TASK GOAL:
The expected output is the complete listing, unchanged.

DATA SUPPLIED:

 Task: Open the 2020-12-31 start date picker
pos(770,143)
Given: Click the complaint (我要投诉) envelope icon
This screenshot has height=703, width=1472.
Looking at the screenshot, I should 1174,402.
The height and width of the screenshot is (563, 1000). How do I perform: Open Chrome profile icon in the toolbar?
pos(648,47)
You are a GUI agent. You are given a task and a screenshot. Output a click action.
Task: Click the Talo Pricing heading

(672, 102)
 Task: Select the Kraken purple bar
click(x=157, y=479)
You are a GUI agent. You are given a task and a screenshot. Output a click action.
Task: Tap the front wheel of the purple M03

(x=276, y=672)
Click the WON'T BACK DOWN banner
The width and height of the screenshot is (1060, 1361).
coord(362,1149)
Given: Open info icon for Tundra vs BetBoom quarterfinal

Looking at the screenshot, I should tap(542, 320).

YOUR SOLUTION:
 Task: Open the 2020-12-31 start date picker
pos(770,143)
Given: Click the complaint (我要投诉) envelope icon
This screenshot has height=703, width=1472.
Looking at the screenshot, I should 1174,402.
The height and width of the screenshot is (563, 1000). How do I perform: Open Chrome profile icon in the toolbar?
pos(648,47)
You are a GUI agent. You are given a task and a screenshot. Output a click action.
Task: Click the Talo Pricing heading

(672, 102)
 Task: Select the Kraken purple bar
click(x=157, y=479)
You are a GUI agent. You are given a task and a screenshot. Output a click action.
Task: Tap the front wheel of the purple M03

(x=276, y=672)
Click the WON'T BACK DOWN banner
The width and height of the screenshot is (1060, 1361).
coord(362,1149)
Given: Open info icon for Tundra vs BetBoom quarterfinal

Looking at the screenshot, I should tap(542, 320).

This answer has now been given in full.